TESTO ESTRATTO —
——

Federico Cacciatori ci racconta il suo nuovo singolo “No Escape From You”

Fuori dal 23 novembre “No Escape From You”, il nuovo singolo di Federico Cacciatori. Il brano seguendo la filosofia dei precedenti lavori non uscirà sulle piattaforme digitali, solo su Youtube e sarà scaricabile dal sito ufficiale dell’artista.

Federico Cacciatori sceglie una strategia diversa dal solito mettendo al primo posto la musica e non i numeri. “No Escape From You” mescola melodie elettroniche con un pop sognante ed etereo. Un viaggio attraverso la psiche umana accompagnato da una delicata voce femminile.

Si può scappare da tutto, ma non da se stessi. Questo è il concetto attraverso cui ruota il brano. E noi abbiamo deciso di approfondire con lui.

Ciao Federico, bentornato tra le nostre pagine. E’ uscito da poco il tuo nuovo singolo “No Escape from you”. Vuoi raccontarci il significato di questo brano?  

Ciao a tutti, assolutamente si, “No escape from you” è una riflessione profonda sulla natura umana, credo che l’essere umano, nel corso della sua esistenza, sia costantemente alla ricerca di sfuggire da situazioni complicate, da se stesso, o da ciò che lo tormenti. Questo desiderio di fuga può manifestarsi in molte forme: attraverso viaggi fisici, mentali distrazioni quotidiane o persino nell’abuso di social network, che di social oggi hanno ben poco, non credete? Tuttavia, c’è un fatto inevitabile che l’esperienza umana ci insegna: non possiamo mai veramente scappare da noi stessi e dalla nostra storia.”

Ti abbiamo conosciuto la prima volta nel 2020, come si è evoluta la tua musica nel frattempo? Come ti hanno cambiato questi tre anni?

Più che evoluta la mia musica, mi sono evoluto io, nel senso che più si va avanti più cose si imparano, più esperienze sia esse negative che positive in qualche modo ci formano, ci informano e ci cambiano. La mia musica è sempre in continuo cambiamento, oggi posso scrivere un brano in un certo modo, domani posso scriverne un altro completamente diverso, è nella mia indole, ogni giorno mi sento cambiato dal giorno prima e questo si riflette sulla mio viaggio musicale.

Non per caso ho scelto la parola “Viaggio”, che con ogni probabilità è tra le parole che adoro di più.

Nel senso che ogni giorno della mia vita sono o mi sento sempre in viaggio, basti pensare che la gran parte delle ore della giornata le passo in treno o comunque mai in casa. Non essendoci mai o comunque rimanendo abbastanza distante da una comune vita sociale, la mia casa in questi tre anni è stata la mia musica.

E per casa intendo quel luogo in cui in qualche modo puoi sempre sentirti libero di fare un pò quello che si vuole, dove si può camminare nudi senza provare nessun tipo di vergogna, quel luogo dove si può osare, dove si possa trovare conforto ispirazione e quel senso di appartenenza che fatico a trovare al di fuori di essa. Sicuramente questi tre anni mi hanno cambiato sia in positivo che in negativo , ma a questa domanda dovrebbero rispondere le persone che mi stanno vicino.

——

(Voci della raccolta)
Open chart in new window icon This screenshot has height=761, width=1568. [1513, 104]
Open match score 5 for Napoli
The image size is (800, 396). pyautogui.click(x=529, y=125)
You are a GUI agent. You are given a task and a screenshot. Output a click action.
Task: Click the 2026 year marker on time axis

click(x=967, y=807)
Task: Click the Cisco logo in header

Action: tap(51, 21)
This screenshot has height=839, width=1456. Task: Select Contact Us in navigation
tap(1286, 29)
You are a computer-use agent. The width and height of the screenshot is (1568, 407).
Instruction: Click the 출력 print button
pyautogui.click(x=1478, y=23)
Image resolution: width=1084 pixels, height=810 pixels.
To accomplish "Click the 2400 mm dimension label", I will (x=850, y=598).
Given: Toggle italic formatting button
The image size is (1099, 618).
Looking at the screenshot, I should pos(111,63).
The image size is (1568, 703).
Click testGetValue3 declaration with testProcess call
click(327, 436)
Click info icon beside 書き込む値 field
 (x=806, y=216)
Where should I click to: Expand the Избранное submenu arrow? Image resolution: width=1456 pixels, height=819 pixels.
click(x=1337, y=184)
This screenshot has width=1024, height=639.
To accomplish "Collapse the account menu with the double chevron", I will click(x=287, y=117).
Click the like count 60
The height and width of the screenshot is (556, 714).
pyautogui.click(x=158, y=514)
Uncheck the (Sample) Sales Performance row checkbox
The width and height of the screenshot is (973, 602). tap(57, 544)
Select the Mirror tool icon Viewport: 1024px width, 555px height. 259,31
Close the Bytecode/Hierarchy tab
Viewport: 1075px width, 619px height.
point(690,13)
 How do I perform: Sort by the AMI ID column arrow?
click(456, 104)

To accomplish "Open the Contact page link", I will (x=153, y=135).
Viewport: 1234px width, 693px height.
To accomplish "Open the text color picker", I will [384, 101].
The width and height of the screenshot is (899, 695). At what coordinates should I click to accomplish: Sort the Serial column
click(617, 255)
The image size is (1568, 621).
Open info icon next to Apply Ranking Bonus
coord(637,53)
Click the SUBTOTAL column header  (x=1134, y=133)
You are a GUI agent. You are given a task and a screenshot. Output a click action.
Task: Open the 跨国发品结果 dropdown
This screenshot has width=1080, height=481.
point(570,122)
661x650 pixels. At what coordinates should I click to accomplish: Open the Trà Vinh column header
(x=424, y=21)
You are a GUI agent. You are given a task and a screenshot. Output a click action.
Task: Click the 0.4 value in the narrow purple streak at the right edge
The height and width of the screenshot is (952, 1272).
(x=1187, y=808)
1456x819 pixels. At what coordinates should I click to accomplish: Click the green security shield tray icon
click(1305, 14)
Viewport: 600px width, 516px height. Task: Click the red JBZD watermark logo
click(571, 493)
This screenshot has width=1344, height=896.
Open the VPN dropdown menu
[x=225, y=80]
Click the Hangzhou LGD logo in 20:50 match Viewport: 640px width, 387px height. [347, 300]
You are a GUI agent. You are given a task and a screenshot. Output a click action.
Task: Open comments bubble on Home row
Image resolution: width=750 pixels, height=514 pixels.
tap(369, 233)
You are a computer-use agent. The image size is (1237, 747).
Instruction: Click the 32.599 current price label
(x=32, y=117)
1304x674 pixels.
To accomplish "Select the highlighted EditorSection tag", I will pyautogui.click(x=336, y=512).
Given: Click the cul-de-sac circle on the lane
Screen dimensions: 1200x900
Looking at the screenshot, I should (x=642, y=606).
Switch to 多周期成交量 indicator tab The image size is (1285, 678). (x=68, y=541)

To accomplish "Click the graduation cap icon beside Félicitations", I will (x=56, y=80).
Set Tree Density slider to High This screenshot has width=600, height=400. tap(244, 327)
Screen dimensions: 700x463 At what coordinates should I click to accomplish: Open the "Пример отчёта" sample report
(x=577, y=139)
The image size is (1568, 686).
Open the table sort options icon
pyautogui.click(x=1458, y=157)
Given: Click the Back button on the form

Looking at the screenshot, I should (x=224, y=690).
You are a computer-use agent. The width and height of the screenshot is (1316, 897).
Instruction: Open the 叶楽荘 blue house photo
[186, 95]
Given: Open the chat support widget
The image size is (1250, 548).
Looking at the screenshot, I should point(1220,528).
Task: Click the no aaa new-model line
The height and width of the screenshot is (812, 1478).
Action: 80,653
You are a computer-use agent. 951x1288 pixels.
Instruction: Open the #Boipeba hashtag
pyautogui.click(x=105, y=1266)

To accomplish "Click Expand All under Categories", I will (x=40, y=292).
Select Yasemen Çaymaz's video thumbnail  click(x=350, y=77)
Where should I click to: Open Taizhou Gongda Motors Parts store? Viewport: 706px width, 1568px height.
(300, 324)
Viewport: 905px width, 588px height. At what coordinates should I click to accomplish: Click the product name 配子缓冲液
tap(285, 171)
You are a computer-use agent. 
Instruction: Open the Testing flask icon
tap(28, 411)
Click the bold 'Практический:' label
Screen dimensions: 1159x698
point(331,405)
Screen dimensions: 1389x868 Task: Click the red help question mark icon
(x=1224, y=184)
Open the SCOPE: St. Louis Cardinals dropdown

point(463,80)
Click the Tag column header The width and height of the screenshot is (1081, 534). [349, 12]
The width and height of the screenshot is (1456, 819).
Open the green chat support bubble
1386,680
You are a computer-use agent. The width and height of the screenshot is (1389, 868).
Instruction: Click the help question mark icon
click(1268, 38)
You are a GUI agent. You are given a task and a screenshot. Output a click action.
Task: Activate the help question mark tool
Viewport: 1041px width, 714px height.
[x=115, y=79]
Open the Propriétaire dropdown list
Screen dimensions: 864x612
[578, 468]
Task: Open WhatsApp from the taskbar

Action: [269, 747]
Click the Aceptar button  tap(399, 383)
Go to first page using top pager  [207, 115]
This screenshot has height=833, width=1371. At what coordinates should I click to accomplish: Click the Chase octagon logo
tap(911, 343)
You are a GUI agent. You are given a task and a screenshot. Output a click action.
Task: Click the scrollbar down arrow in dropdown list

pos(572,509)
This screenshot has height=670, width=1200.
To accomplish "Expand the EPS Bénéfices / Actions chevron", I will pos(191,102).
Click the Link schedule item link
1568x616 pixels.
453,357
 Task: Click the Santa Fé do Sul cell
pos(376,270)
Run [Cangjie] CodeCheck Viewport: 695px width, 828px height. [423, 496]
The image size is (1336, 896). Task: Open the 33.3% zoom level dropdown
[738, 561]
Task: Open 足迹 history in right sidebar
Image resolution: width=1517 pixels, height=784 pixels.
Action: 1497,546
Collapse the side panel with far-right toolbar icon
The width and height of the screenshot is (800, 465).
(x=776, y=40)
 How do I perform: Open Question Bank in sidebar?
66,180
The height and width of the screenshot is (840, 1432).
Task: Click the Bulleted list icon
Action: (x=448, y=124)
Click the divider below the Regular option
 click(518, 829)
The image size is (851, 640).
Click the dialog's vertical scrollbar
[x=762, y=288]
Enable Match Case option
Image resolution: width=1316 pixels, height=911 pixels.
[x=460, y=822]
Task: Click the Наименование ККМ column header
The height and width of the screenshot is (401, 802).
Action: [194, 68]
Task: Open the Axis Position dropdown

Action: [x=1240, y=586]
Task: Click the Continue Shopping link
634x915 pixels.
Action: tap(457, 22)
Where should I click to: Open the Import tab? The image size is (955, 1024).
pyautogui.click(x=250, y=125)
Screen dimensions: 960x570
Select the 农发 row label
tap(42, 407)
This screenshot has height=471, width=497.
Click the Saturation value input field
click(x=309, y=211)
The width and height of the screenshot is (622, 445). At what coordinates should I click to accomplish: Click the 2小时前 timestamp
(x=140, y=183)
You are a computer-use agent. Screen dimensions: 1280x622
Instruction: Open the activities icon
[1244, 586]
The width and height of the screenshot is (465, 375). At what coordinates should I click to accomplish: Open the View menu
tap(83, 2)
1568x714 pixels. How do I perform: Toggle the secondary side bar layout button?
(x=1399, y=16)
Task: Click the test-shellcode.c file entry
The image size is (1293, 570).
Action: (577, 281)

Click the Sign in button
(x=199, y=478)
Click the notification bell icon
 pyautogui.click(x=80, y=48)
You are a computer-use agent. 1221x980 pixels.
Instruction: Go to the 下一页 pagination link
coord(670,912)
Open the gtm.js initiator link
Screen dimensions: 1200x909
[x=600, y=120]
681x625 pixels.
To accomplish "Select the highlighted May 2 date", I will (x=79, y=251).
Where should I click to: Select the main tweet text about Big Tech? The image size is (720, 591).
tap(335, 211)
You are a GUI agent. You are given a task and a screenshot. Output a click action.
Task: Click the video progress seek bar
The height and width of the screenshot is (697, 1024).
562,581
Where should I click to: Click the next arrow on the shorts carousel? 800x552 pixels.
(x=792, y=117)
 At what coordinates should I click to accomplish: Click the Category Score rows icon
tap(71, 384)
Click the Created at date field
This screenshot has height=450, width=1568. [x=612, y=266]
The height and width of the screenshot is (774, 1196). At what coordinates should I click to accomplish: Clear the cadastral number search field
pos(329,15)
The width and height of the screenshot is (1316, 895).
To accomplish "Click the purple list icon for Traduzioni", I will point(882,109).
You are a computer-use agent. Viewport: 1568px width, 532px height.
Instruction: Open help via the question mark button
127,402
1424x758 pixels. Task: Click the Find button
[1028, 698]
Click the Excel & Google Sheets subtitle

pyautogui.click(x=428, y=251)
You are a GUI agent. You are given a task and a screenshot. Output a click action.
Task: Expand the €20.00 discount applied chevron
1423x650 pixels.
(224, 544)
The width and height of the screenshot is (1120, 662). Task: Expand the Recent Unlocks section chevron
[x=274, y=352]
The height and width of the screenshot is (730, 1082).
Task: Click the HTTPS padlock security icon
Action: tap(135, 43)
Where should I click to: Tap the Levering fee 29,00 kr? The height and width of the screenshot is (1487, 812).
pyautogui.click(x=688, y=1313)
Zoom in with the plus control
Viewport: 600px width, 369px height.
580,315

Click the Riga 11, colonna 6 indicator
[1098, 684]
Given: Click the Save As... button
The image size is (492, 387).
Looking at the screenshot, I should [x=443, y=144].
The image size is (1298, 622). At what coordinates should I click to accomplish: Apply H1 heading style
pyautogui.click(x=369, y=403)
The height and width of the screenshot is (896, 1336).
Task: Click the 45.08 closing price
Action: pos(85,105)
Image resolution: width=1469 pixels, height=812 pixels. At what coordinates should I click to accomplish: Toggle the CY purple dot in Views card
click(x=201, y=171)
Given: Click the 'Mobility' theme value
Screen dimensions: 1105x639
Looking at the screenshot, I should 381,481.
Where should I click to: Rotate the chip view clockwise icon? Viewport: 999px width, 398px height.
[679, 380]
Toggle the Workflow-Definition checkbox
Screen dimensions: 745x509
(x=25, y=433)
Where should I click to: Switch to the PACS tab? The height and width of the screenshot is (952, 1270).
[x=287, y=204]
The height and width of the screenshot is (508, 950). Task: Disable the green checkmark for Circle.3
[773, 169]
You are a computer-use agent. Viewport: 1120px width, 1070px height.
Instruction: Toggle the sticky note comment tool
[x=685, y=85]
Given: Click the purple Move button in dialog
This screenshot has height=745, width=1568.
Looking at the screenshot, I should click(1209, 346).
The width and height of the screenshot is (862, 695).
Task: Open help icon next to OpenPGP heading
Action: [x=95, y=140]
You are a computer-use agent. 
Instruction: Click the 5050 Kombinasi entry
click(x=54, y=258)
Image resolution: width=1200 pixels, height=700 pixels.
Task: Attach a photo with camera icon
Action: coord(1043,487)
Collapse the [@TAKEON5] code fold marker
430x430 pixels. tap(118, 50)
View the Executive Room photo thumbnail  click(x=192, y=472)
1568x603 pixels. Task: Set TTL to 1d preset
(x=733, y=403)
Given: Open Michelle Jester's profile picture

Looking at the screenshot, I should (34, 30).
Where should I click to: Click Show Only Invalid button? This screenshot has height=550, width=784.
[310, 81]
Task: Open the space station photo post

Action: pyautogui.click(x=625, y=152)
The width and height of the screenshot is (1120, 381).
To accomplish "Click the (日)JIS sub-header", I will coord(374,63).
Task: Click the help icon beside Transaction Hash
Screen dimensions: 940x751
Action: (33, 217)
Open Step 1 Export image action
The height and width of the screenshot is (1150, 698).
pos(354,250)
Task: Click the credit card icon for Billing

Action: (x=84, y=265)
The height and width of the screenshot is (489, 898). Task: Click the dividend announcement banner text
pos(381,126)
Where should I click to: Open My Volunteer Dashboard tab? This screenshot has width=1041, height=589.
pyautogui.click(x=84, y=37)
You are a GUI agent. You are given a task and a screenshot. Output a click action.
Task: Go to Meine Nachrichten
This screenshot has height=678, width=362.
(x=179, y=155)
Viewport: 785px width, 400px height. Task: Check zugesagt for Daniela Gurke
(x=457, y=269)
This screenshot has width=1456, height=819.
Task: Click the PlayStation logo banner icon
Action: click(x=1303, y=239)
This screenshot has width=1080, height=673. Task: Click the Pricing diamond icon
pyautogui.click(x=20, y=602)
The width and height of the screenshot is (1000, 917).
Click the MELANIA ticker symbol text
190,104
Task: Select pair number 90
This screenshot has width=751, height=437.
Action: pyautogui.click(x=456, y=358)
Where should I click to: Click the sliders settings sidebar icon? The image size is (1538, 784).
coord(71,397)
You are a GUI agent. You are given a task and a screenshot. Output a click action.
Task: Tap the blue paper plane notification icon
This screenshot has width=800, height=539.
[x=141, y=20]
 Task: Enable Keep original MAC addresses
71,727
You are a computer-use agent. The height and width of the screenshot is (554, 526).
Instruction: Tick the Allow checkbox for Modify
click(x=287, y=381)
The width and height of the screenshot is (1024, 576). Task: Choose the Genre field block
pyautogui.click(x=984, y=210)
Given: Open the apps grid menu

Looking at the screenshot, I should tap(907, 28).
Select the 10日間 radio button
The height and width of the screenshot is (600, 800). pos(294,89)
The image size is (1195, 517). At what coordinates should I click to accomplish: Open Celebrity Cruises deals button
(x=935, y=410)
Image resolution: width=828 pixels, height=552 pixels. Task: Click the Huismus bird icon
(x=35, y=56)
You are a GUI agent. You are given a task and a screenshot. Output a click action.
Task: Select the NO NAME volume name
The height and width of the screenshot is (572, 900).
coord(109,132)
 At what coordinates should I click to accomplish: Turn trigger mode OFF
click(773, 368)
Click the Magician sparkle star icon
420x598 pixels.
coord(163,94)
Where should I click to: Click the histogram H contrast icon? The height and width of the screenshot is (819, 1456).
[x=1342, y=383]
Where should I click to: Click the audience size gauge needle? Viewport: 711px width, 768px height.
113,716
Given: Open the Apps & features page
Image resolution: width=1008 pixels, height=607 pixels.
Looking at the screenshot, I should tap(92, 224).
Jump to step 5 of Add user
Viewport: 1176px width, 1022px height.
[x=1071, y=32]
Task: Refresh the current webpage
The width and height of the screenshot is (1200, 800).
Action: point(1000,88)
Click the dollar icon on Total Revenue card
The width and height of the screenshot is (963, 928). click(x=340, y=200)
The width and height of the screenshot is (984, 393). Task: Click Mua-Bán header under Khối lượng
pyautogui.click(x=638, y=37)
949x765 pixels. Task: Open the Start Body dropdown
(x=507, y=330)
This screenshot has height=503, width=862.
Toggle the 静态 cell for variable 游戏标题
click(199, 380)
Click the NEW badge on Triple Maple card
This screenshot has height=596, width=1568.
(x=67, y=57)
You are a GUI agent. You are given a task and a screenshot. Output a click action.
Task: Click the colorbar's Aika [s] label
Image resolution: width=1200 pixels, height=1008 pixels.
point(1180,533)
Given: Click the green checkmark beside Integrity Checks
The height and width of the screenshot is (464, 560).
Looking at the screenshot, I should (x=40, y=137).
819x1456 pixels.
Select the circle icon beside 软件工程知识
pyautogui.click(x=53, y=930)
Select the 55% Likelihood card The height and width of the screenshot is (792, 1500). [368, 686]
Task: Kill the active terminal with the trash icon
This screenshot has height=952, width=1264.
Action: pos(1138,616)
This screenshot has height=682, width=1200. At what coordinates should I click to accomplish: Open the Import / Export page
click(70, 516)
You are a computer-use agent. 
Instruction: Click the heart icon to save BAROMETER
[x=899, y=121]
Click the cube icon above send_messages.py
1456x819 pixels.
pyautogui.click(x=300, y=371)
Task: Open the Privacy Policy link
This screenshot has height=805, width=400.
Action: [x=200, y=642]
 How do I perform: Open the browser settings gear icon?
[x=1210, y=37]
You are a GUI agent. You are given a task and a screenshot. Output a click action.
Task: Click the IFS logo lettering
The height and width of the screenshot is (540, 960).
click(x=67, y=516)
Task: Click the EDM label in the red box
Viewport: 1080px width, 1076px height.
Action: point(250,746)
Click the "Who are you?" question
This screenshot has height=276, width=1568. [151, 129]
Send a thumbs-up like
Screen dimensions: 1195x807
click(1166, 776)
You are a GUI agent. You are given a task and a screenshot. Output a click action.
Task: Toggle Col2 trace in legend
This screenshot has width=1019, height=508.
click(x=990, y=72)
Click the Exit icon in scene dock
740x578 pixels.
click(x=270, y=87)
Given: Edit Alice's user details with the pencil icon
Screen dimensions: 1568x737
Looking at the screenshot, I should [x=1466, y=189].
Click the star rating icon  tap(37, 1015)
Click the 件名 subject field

——

Puoi scrivere il seguito dell'intervista a Federico Cacciatori sul singolo “No Escape From You”, ripartendo subito dopo l'ultima frase?

Come dicevo, sono e mi sento in costante cambiamento e soprattuto ho un rapporto con il passato di amore e odio.

Sicuramente rispetto al primo album “Moments from space”, mi sento più maturato sotto vari aspetti sia compositivi, artistici e soprattuto umani. 

Un po’ controcorrente scegli di pubblicare la tua musica in maniera alternativa, quasi mai attraverso i digital store. Come sta andando la promozione in questo modo?

La promozione direi sta andando molto bene, essendo diverso il viaggio che intraprendono le canzoni per arrivare a chi mi ascolta diverse sono altrettanto le modalità con cui vengono “Promosse”, diciamo che i Live sono la miglior fonte per promuovere le canzoni, l’approvazione o meno delle canzoni la leggo nelle facce e soprattutto negli occhi di chi ho di fronte, è anche comodo per il pubblico che non deve alzare o abbassare il pollice per un mi piace. Le facce, parlano molto più di qualsiasi dato analitico di qualsiasi social. Il mio sito web e i concerti sono come dei luoghi “fantastici” in cui posso condividere la mia musica. Questo non è solo un modo per ascoltare le mie creazioni, ma anche un modo per costruire una relazione più intima. Voglio che ciò che produco sia molto  più di una semplice esperienza sonora; voglio che sia un viaggio condiviso. So che questa scelta può sembrare controcorrente in un’epoca in cui la visibilità sugli store digitali è fondamentale. Ma credo che la qualità della connessione sia più importante della quantità di clic. 

C’è un artista con cui ti piacerebbe duettare?

Assolutamente si, con Dardust, credo che ci possa essere un interscambio  sia umano che artistico molto interessante 

Prossimi progetti?

Lo dico solo in esclusiva per tutti gli amici di perindiepoi : sto lavorando ad un nuovo album che uscirà allo sbocciare dei fiori in primavera.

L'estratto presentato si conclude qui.